Strawberry Mansion Community Development Corporation scored a victory in their fight to preserve their community.
City Councilmembers unanimously approved Thursday a bill that would convert a section of the North Philadelphia neighborhood into a Neighborhood Conservation Overlay District.
The new designation would enforce a series of neighborhood-specific building regulations on new construction to retain the historic character of the neighborhood where some of the housing stock goes back more than 100 years.
President of the SMCDC Tonnetta Graham said they’re excited, but “the work continues.”
“This overlay was really important for those of us who love Strawberry Mansion who have been here for generations and would like to continue to see it grow and flourish but yet keep its character that we know it to be,” Graham said.
With the bills passing, homes on streets between 50 feet and 75 feet wide can’t rise higher than 35 feet, about three stories. Those on streets less than 50 feet wide are restricted to a height of 25 feet, about two stories. Building materials such as vinyl, stucco, horizontal aluminum, and concrete masonry units on building facades “visible from a public right-of-way” would be banned.
The bill also requires that some houses have porches, and bans roof decks, while also discouraging density by denying bonuses for “dwelling unit density” and “height and density.”
The Strawberry Mansion conservation district will be the city’s seventh such district, joining a group that includes Queen Village, Powelton Village, Overbrook Farms, Roxborough and Wissahickon.
The new district will have a larger percentage of Black residents than other sections of the city with the designation. Census data shows tracts that cover the proposed district have a Black population of between 86% and 97%. Preserved districts also tend to be affluent areas and in that respect, the Strawberry Mansion district will be different too as it includes census tracts where nearly half of the population lives in poverty.
“This underrepresented and underserved community should be commended for utilizing this tool that doesn’t get utilized in communities like Strawberry Mansion,” Graham said.
Daniel Trubman, a member of the local urbanist political action committee 5th Square, testified against the bill prior to the vote. He said setting development standards should be “a citywide process.”
Trubman invoked Society Hill, where City Councilmember Mark Squilla, who recently tested positive for COVID-19, introduced a bill in January that would place a height restriction on a stretch of Walnut Street, increase parking requirements and eliminate zoning bonuses tied to historic preservation.
Mayor Jim Kenney vetoed the Society Hill bill in October after it too passed council unanimously. Trubman expressed hope that Kenney would do the same for the Strawberry Mansion bill.
“I am afraid it is going to lead to a cycle where each neighborhood attempts to get a different form of downzoning, which will only exacerbate the citywide [affordability] issue,” Trubman said.
Council ultimately overruled Kenney’s veto of the Society Hill overlay and Lauren Cox, a spokesperson for the mayor, said Thursday that while the city’s Law Department must still review the bill, Kenney “intends to sign it.”
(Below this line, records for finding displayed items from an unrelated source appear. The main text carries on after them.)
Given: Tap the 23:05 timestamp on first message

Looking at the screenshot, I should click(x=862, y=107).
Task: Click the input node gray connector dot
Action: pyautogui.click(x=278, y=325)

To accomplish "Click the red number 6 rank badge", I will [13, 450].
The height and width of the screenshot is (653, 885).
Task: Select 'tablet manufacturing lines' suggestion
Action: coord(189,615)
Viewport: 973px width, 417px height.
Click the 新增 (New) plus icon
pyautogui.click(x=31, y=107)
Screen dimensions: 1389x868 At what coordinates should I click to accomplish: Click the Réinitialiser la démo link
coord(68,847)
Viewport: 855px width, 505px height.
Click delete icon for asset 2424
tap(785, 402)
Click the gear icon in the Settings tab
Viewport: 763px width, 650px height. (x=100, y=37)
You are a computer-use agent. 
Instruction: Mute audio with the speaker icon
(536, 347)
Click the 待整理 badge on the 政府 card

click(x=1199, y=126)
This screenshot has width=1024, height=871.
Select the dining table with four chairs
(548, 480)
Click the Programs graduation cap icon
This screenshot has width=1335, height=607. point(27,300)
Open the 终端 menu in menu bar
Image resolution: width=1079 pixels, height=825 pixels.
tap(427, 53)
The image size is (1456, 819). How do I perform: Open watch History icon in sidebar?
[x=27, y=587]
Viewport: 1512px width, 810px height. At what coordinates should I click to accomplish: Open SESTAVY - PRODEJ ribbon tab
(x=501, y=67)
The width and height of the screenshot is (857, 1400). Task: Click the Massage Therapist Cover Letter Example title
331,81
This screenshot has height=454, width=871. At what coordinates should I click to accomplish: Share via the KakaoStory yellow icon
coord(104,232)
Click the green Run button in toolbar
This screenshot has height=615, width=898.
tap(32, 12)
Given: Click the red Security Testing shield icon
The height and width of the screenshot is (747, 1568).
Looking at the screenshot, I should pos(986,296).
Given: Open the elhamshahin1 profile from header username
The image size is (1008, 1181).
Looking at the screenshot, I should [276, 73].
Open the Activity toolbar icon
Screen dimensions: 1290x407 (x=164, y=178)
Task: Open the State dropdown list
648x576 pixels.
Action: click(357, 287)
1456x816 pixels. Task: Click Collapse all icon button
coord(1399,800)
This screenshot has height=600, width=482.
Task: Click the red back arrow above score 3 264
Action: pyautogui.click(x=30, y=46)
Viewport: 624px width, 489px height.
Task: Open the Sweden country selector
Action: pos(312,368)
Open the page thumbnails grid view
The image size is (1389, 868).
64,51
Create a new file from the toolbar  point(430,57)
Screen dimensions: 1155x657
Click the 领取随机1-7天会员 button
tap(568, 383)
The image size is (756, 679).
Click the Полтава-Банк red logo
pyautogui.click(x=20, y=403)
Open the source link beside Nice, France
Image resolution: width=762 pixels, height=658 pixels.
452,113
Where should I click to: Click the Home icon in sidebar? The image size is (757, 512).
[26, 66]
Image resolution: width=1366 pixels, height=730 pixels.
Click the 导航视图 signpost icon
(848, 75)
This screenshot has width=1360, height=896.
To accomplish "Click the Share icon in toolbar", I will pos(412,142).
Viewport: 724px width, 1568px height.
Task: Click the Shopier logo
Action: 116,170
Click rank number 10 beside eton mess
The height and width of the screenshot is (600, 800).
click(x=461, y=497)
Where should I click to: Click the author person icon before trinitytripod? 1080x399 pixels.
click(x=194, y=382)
Graham said the purpose of the bill is to give Strawberry Mansion residents a say in what gets built in their community, and that the mayor understands “our love for our community” and “our “commitment for our community.”
The proposed NCO restrictions would cover residential structures within the area bounded by Lehigh Avenue, 29th Street, Dauphin Street, and 33rd Street; to all lots in the area bounded by Dauphin Street, 29th Street, Norris Street, and 33rd Street; and to all lots in the area bounded by Norris Street, 29th Street, Sedgley Avenue, Montgomery Avenue, Conrail Right-Of-Way, Oxford Street, and 33rd Street.